═════ Zitierte Textstelle

Griechisches Reformangebot als trojanisches Pferd?

Grundsätzlich kann der griechische Ministerpräsident Tsipras noch nicht einmal dem großzügigen Reformangebot der Euro-Gruppe vom 26. Juni zustimmen, da es die griechische Bevölkerung in einem Referendum mit übergroßer Mehrheit abgelehnt hat. Alles andere wäre innenpolitischer Selbstmord. Dennoch liegt jetzt ein neuer griechischer Reformvorschlag vor, der im Staatshaushalt über Steuer- und Rentenreformen, Einsparungen im Verteidigungsetat und Privatisierungen etwa 13 Mrd. Euro einsparen soll. Doch leider werden die wirklich heißen Eisen harter Strukturreformen, die über die Kernsanierung des maroden Verwaltungs- und Steuerwesens sowie die Bekämpfung der Korruption erst eine nachhaltige Verbesserung der griechischen Wirtschaftsverfassung ermöglichten, nur als lapidare Absichtsbekundungen formuliert.

Es lebe die Europäische Transferunion

Das Athener Angebot ist auf den zweiten Blick mit hohen Gegenforderungen gespickt. Die Ziele für den Primärüberschuss – d.h. der Haushaltsüberschuss ohne Zinszahlungen – will man reduzieren und der Militärhaushalt soll weniger als gefordert reduziert werden. Für die Einsparungen von 13 Mrd. Euro erwartet Athen ein neues Hilfsprogramm für drei Jahre über ca. 53 Mrd. Euro. Auch bleibt der Athener Wunsch nach einem Schuldenschnitt sehr lebendig. Mit Annahme dieses Athener Angebots würde sich die griechische Verschuldung erneut deutlich erhöhen, ohne eine Aussicht auf eine Steigerung der griechischen Wettbewerbsfähigkeit zu haben. Überhaupt, woher nimmt man den Optimismus, dass etwa 50 Mrd. Euro ausreichen, wenn sich die letzten zwei Hilfspakete jeweils deutlich auf über 100 Mrd. Euro beliefen? Insgesamt würden sich das Kreditausfallrisiko der Gläubiger und damit auch das Systemrisiko der Euro-Finanzwelt noch weiter erhöhen. Vor allem darf die fatale Signalwirkung auf andere Euro-Länder nicht unterschätzt werden. Die Büchse der Instabilitäts-Pandora würde geöffnet. Jeder Deal für Griechenland wird im Herbst bei den Parlamentswahlen in Spanien und Portugal eine große Rolle spielen. In den Wahlkämpfen werden die aktuellen Oppositionsparteien dieselbe Großzügigkeit einfordern.

══════════
═════ Angezeigte Daten

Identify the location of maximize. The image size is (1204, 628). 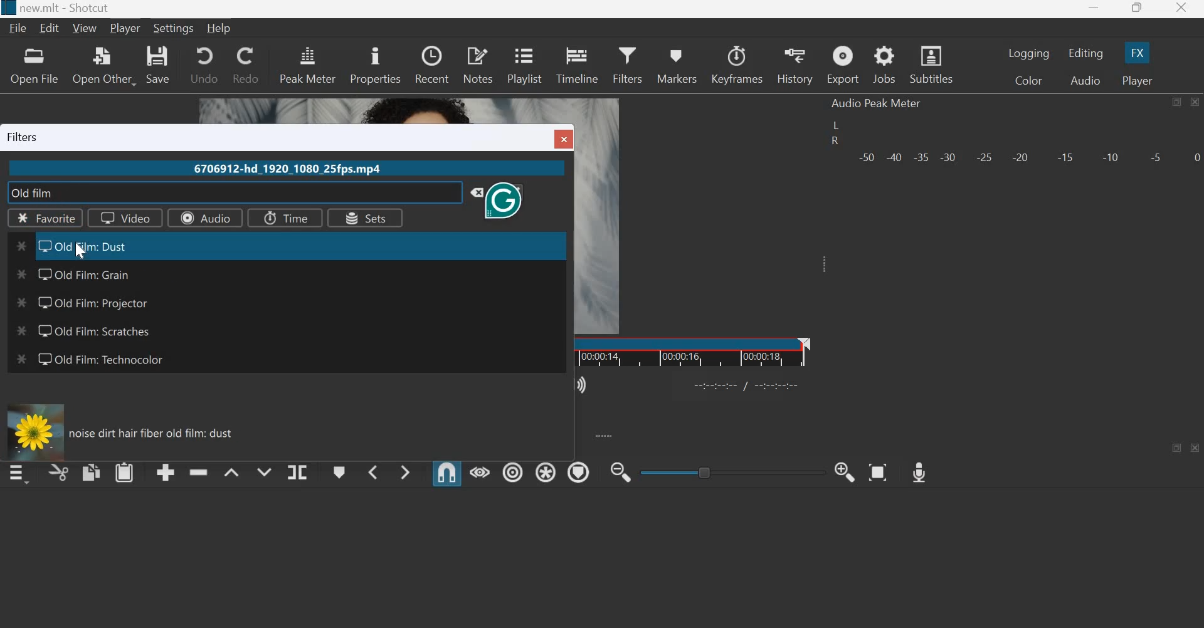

══════════

Gib den Abschnitt aus dem Text zum griechischen Reformangebot, der mit den Worten „Grundsätzlich kann der“ beginnt und mit „lapidare Absichtsbekundungen formuliert.“ endet, noch einmal wieder und tausche dabei „Referendum“ gegen „Volksentscheid“ aus.

:: Lösung der Übung ::
Grundsätzlich kann der griechische Ministerpräsident Tsipras noch nicht einmal dem großzügigen Reformangebot der Euro-Gruppe vom 26. Juni zustimmen, da es die griechische Bevölkerung in einem Volksentscheid mit übergroßer Mehrheit abgelehnt hat. Alles andere wäre innenpolitischer Selbstmord. Dennoch liegt jetzt ein neuer griechischer Reformvorschlag vor, der im Staatshaushalt über Steuer- und Rentenreformen, Einsparungen im Verteidigungsetat und Privatisierungen etwa 13 Mrd. Euro einsparen soll. Doch leider werden die wirklich heißen Eisen harter Strukturreformen, die über die Kernsanierung des maroden Verwaltungs- und Steuerwesens sowie die Bekämpfung der Korruption erst eine nachhaltige Verbesserung der griechischen Wirtschaftsverfassung ermöglichten, nur als lapidare Absichtsbekundungen formuliert.